Saved data entries:
━━━━━━━━━━━━━━━━
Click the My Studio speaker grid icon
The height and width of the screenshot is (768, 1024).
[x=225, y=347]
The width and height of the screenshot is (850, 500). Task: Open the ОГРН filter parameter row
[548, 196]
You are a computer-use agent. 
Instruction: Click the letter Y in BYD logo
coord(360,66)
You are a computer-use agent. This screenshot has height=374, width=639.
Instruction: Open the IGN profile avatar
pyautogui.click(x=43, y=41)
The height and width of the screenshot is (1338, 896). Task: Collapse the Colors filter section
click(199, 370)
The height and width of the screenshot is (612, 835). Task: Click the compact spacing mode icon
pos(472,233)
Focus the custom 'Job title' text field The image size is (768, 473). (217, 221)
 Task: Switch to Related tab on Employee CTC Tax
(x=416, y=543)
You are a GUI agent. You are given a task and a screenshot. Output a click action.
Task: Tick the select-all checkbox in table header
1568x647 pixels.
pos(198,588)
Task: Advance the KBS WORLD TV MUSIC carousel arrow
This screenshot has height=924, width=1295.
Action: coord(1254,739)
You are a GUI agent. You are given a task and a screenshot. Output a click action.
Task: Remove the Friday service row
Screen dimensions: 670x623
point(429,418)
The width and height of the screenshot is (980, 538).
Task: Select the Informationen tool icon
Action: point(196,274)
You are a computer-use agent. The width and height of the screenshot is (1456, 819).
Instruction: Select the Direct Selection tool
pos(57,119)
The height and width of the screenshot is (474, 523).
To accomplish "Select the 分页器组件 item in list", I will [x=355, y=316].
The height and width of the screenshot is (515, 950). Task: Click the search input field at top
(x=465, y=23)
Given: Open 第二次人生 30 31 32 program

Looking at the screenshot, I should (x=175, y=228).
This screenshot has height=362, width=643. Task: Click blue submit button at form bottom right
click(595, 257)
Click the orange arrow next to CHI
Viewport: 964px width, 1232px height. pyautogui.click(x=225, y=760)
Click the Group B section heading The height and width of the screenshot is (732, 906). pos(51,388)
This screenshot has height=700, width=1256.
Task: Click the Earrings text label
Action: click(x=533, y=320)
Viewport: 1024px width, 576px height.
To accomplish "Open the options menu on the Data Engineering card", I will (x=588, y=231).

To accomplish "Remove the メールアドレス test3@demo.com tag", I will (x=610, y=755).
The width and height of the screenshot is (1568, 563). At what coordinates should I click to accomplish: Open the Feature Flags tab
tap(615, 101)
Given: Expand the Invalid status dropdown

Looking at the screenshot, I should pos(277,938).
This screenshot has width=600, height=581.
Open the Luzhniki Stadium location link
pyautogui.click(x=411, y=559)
━━━━━━━━━━━━━━━━
What to do: Retrieve every line above holding the word "agent".

Exercise answer:
You are a computer-use agent. 
You are a computer-use agent. This screenshot has height=374, width=639.
You are a GUI agent. You are given a task and a screenshot. Output a click action.
You are a GUI agent. You are given a task and a screenshot. Output a click action.
You are a computer-use agent. The width and height of the screenshot is (1456, 819).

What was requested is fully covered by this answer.